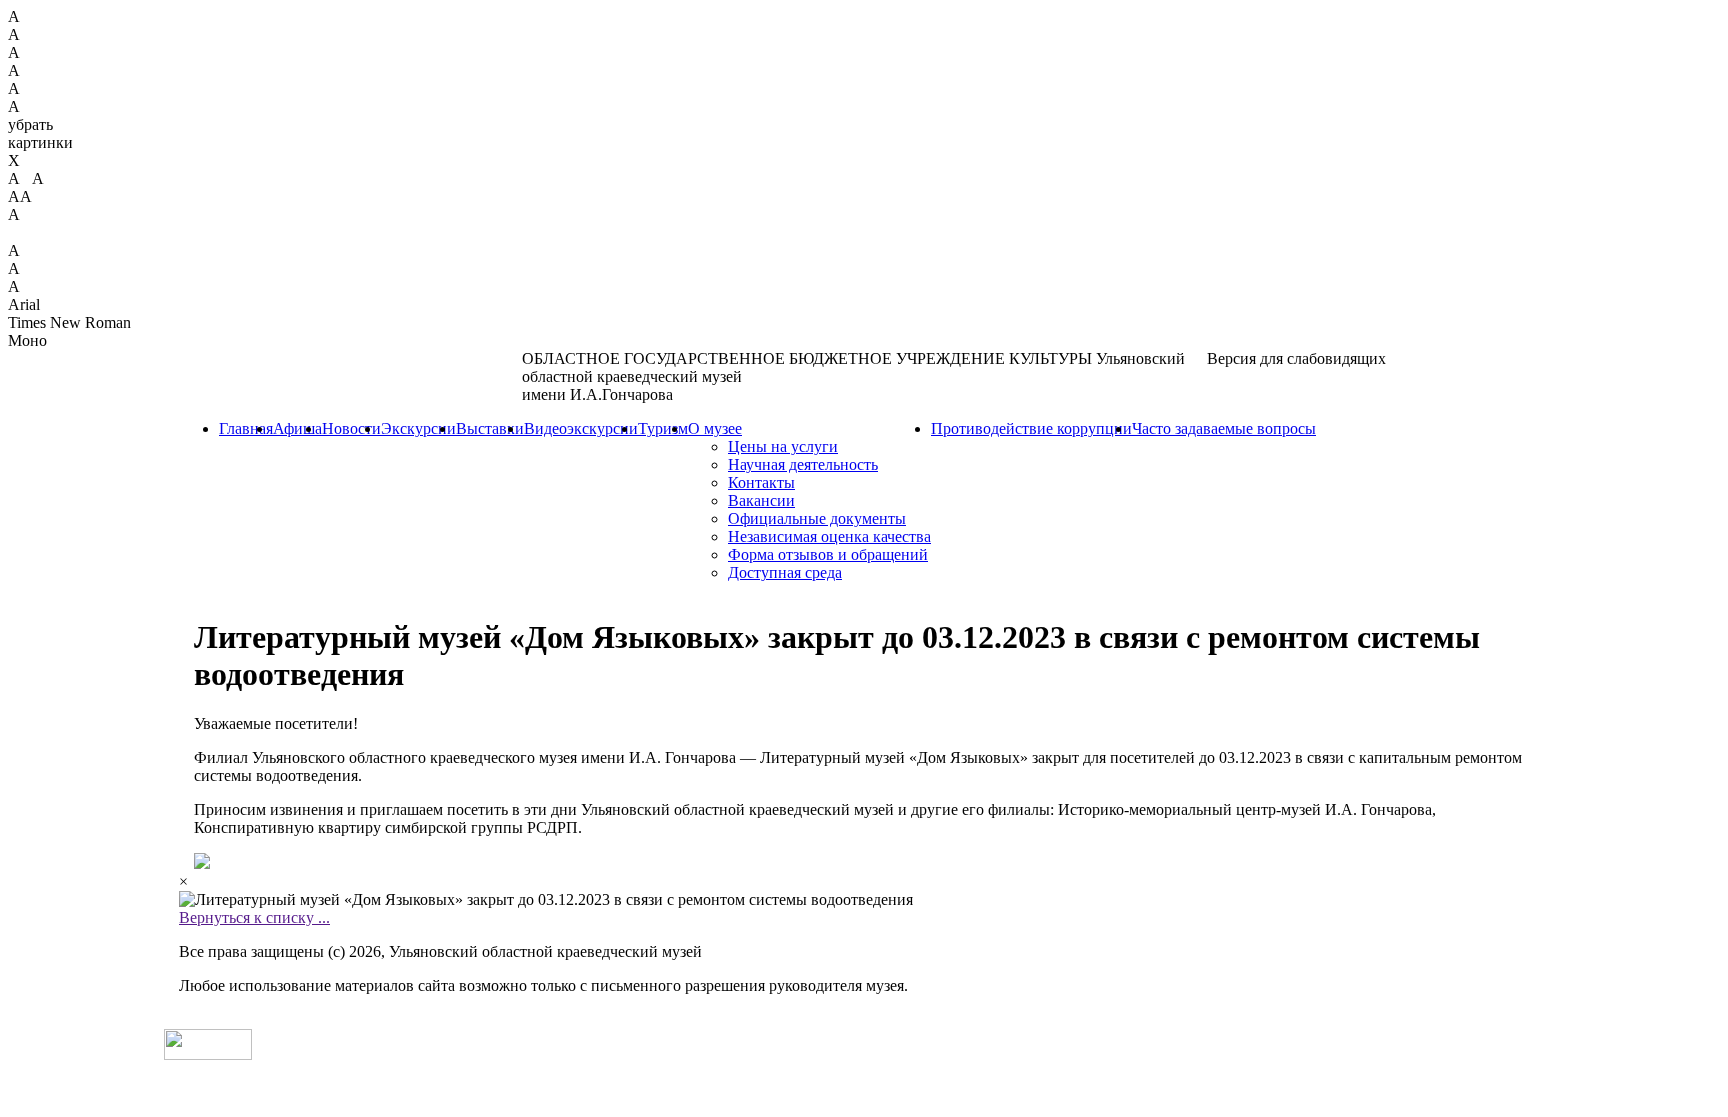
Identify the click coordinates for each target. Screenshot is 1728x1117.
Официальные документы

________________________

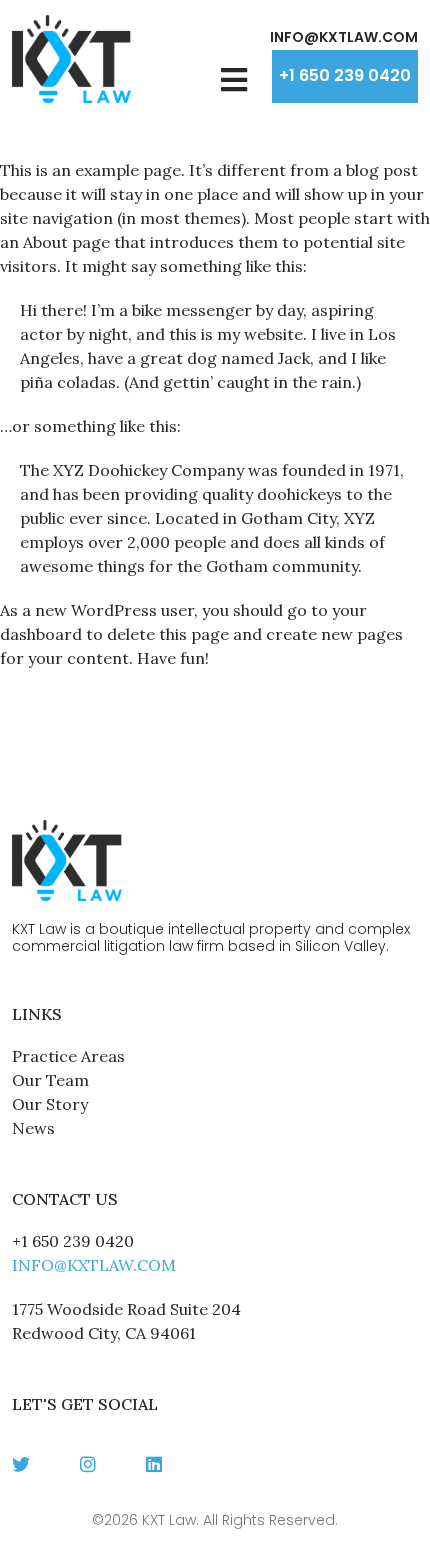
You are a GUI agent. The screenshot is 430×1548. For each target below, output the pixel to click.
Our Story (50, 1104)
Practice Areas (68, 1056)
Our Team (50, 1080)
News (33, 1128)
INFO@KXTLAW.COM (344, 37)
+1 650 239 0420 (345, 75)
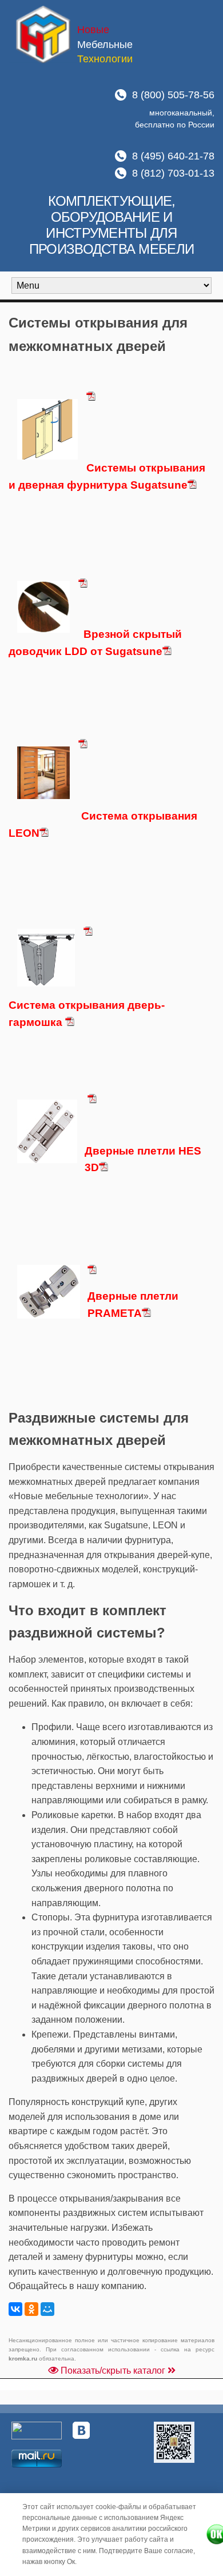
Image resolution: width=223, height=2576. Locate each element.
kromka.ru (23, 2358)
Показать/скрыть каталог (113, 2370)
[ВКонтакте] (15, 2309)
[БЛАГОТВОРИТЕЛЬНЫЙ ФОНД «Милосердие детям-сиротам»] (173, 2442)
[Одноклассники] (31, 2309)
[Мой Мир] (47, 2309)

________________________

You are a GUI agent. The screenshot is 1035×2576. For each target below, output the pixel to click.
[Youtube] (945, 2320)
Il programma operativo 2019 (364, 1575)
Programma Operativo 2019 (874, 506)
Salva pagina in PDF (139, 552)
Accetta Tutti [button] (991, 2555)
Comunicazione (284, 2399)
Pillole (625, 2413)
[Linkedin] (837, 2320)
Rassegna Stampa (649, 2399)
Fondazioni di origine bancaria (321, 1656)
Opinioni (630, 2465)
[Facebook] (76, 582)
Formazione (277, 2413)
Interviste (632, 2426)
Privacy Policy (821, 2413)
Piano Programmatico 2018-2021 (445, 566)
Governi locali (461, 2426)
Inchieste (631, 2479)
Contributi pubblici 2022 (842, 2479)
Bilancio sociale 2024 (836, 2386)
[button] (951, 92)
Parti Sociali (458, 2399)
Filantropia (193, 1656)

________________________

● Aim of the exercise
Return only the part of the records above that opens with the line containing "Identify the click" and closes with the line containing "Официальные документы", ends included.

● Written solution
Identify the click coordinates for each target. Screenshot is 1728x1117.
Официальные документы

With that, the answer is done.